Figure 6. Genome-wide CRISPR screen in the presence of imlunestrant treatment.

(A) Cartoon schematic of the genome-wide CRISPR/Cas9-knockout (KO) screen; (step 1) T47D cells are infected with the H3 lentiviral library of gRNAs, (step 2) infected cells are selected using puromycin, (step 3) cells are collected for untreated baseline (Day 0), or treated with DMSO or 1 nM imlunestrant, (step 4) after treatment for 14 or 31 days cells are collected, gRNAs amplified, and sequenced, followed by (step 5) gRNA analysis using MAGeCK algorithm. (B) MAGeCK β score and ranking results for gRNAs enriched or depleted after treatment with DMSO versus Day 0 for 14 days or (C) 31 days. (D) MAGeCK β score and ranking results for gRNAs enriched or depleted after treatment with imlunestrant versus Day 0 for 14 days or (E) 31 days. Scatter plot with each dot represents a gene in the genome-wide gRNA library, red are enriched after treatment (β ≥ +1), blue are depleted after treatment (β ≤ –1), black are insignificant after treatment, genes in the ER pathway are orange, the CDK pathway are purple, and the MTORC1 pathway are green. (F) β scores for individual genes depleted after imlunestrant treatment in the ER pathway, (G) the CDK pathway, or (H) the MTORC1 pathway.

Figure 7. Imlunestrant treatment increases the essentiality of genes related to oxidative phosphorylation.

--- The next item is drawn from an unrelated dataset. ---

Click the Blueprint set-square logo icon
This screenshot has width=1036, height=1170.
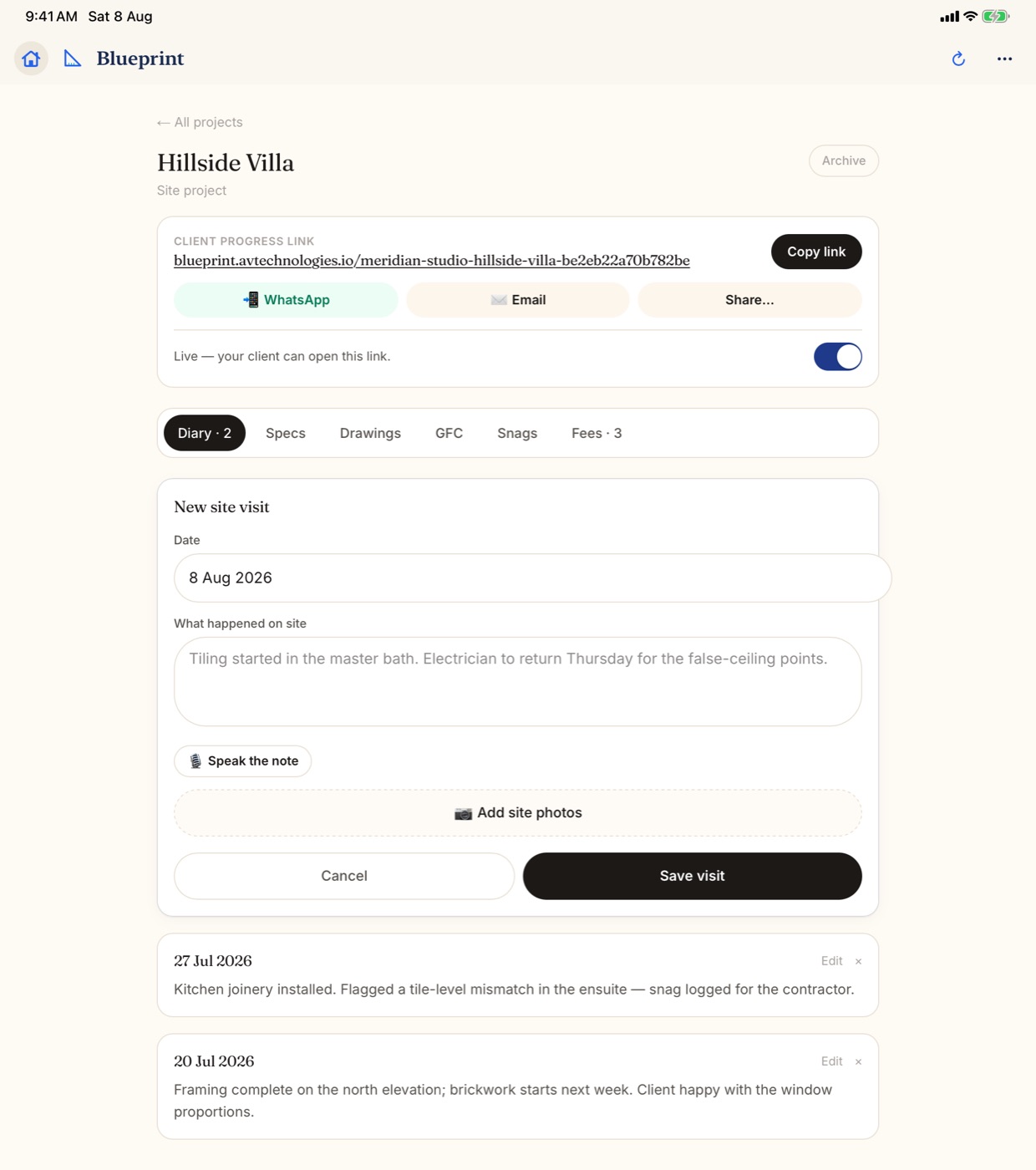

(A) Nine-square scatter plot of the gene β scores in day 31 IML or day 31 DMSO treated T47D cells compared with day 0. Vertical and horizontal dotted lines denote ± 1 SD of DMSO or IML β scores, respectively, and diagonal dotted lines denote ± 1 SD of the difference in β scores (IML – DMSO). Green are gRNAs enriched in only IML (IML up; IML β score > 1 and DMSO β score < 1) and orange are gRNAs depleted only in IML (IML down; IML β score < –1 and DMSO β score > –1 and < 1). (B) Balloon plot of Hallmark GSEA results for genes in IML up or IML down. Circle size is the number of overlapping genes and circle color is the FDR q-value. (C) Individual gene β scores that are depleted in IML treated cells from the HALLMARK_OXIDATIVE_PHOSPHORYLATION and HALLMARK_REACTIVE_OXYGEN_SPECIES pathways. (D) Fold change for MCF7 (left) or T47D (right) cells during treatment up to 8 days with DMSO, IACS (10 nM), IML (100 nM), or IACS and IML. Growth curve with average ± SD. One-way ANOVA with Tukey’s multiple comparisons test. (E) Normalized cell proliferation for MCF7 (circle) or T47D (square) cells expressing ER-Y537S and treated with a dose-response of IACS for 5 days. Growth curves with average ± SD. Two-way ANOVA with Šidák’s multiple comparisons test. (F) Synergy distribution analysis in MCF7 ER-Y537S cells treated with a dose response matrix of IACS and IML. Loewe synergy score using the synergyfinder tool. Red indicates synergism. (G) Normalized cell proliferation for MCF7 parental (black) or MCF7 LTE-IML (orange) cells treated with IML (left) or IACS (right). Growth curve with average ± SD. Two-way ANOVA with Šidák’s multiple comparisons test. (H) Colony assay crystal violet staining results from MCF7 parental or LTE-IML cells treated with imlunestrant (100 nM), IACS (10 nM), IML and IACS for 2 weeks in full media. (I) Relative confluency of colony assay crystal violet staining in H. Bar graph with average ± SD. Two-way ANOVA with Dunnett’s multiple comparisons test. *P < 0.05, **P < 0.01, ***P < 0.001, ****P < 0.0001.